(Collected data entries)
+ + + + + + +
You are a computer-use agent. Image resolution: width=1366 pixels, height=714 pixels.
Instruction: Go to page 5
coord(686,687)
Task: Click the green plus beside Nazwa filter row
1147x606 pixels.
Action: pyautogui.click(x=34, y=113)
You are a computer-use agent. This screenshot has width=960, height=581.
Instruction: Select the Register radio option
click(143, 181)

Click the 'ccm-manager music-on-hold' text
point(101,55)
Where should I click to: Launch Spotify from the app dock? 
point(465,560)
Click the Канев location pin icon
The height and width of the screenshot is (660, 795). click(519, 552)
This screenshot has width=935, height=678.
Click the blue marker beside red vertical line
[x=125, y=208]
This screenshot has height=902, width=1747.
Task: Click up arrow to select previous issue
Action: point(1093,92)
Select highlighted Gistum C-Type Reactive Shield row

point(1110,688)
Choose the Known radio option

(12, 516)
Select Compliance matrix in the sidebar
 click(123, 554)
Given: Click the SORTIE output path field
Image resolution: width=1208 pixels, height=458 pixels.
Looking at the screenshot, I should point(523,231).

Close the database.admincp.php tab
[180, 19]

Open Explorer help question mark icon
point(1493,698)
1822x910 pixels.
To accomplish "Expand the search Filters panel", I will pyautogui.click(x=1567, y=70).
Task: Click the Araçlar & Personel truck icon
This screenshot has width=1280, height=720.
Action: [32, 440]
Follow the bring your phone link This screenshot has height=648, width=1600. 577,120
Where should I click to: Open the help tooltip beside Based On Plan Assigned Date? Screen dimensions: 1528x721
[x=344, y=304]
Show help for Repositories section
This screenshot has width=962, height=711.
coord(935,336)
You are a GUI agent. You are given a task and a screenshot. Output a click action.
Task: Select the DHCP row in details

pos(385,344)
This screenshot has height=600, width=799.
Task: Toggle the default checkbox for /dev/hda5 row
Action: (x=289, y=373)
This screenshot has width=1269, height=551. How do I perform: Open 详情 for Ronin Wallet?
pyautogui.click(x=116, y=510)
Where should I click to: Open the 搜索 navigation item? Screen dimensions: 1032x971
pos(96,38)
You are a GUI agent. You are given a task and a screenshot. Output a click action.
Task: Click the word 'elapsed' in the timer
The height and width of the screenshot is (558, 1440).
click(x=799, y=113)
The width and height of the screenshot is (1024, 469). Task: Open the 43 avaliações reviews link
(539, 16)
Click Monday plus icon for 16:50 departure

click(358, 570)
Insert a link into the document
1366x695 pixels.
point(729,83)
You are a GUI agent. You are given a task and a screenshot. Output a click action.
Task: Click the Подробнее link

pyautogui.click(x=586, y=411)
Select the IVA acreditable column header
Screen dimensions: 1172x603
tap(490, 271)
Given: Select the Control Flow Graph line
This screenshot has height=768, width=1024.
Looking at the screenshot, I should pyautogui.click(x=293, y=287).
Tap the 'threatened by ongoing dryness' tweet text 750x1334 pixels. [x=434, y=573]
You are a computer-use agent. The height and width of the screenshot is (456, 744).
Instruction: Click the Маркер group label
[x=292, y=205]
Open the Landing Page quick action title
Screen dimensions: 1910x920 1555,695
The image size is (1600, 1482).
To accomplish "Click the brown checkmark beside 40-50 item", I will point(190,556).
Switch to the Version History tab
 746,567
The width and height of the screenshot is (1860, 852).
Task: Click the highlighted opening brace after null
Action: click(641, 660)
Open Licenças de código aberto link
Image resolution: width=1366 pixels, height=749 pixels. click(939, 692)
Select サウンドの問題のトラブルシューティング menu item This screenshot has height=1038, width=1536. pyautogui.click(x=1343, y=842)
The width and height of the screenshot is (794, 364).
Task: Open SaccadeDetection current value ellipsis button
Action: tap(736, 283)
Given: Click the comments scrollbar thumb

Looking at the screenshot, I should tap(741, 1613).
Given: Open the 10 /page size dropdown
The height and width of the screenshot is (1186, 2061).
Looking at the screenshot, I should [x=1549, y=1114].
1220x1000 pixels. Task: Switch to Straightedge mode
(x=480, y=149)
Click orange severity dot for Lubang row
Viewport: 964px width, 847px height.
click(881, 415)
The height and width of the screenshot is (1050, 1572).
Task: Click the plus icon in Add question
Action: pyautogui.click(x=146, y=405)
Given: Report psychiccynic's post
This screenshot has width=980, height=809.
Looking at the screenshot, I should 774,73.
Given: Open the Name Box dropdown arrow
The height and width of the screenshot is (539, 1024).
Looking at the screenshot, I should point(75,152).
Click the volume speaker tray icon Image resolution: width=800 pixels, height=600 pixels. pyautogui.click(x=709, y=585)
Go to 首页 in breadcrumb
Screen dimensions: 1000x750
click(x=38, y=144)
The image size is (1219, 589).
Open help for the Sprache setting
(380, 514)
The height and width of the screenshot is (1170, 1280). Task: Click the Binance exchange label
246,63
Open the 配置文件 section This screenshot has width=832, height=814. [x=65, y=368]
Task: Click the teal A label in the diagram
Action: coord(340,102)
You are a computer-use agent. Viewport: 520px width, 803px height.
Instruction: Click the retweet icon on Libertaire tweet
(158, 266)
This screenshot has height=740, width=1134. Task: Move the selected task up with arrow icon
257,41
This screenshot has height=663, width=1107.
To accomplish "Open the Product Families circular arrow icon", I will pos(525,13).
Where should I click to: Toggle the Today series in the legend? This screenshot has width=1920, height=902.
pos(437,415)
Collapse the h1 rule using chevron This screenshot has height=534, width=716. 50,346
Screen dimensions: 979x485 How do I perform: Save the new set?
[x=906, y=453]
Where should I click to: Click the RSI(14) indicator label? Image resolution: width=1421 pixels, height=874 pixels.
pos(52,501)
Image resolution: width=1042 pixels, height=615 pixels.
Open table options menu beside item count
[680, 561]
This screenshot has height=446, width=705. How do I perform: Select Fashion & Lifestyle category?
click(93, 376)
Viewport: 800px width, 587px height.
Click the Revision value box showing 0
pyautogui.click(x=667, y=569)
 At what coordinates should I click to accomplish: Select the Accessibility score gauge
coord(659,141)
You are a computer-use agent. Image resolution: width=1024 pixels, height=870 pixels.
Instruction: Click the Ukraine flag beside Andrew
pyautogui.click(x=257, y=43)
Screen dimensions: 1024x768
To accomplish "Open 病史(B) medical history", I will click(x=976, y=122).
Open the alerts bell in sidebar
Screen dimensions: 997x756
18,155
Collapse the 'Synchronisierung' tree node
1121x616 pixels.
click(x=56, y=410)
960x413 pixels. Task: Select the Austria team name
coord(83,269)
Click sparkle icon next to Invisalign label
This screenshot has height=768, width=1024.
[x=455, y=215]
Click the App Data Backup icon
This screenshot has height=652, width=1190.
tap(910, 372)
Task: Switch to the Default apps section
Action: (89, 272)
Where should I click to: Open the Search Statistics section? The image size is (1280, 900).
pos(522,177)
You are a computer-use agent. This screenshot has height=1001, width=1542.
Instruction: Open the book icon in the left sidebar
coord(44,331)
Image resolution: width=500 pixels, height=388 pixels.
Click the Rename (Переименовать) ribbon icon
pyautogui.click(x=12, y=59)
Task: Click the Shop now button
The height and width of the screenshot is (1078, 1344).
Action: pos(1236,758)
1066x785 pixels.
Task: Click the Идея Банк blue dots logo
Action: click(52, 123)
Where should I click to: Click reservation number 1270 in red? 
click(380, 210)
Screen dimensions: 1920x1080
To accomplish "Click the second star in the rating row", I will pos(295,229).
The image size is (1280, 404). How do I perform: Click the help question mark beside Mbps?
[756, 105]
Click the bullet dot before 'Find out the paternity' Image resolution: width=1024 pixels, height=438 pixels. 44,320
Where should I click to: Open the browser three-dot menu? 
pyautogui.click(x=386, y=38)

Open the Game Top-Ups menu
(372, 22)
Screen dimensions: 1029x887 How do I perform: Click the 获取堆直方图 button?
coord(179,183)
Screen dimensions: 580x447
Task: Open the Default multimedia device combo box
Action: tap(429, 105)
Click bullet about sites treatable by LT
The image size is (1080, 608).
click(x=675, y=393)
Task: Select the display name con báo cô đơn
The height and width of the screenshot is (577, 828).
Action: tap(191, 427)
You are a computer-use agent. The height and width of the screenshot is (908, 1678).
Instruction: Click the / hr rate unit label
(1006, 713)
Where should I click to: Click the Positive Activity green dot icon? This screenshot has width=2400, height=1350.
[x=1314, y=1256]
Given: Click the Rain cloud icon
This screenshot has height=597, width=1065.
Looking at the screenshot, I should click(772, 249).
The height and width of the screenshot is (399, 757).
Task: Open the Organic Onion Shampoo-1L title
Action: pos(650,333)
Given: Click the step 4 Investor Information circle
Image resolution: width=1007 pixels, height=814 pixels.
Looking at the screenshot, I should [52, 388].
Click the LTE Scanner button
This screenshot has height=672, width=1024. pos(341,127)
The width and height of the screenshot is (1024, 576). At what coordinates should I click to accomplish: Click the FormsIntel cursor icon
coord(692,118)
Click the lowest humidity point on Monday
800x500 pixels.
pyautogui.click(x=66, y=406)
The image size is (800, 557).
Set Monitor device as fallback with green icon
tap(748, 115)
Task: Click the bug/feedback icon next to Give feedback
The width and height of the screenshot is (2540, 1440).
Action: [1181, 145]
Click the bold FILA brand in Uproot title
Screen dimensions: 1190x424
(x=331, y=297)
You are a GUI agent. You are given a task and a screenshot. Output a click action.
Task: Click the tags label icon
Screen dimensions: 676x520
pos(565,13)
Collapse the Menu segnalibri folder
+ + + + + + +
Above are the records. Print exactly, and only, the lines from the line with "1147x606 pixels." to the line with "This screenshot has width=935, height=678.", both inclusive.

- [YOUR SOLUTION]
1147x606 pixels.
Action: pyautogui.click(x=34, y=113)
You are a computer-use agent. This screenshot has width=960, height=581.
Instruction: Select the Register radio option
click(143, 181)

Click the 'ccm-manager music-on-hold' text
point(101,55)
Where should I click to: Launch Spotify from the app dock? 
point(465,560)
Click the Канев location pin icon
The height and width of the screenshot is (660, 795). click(519, 552)
This screenshot has width=935, height=678.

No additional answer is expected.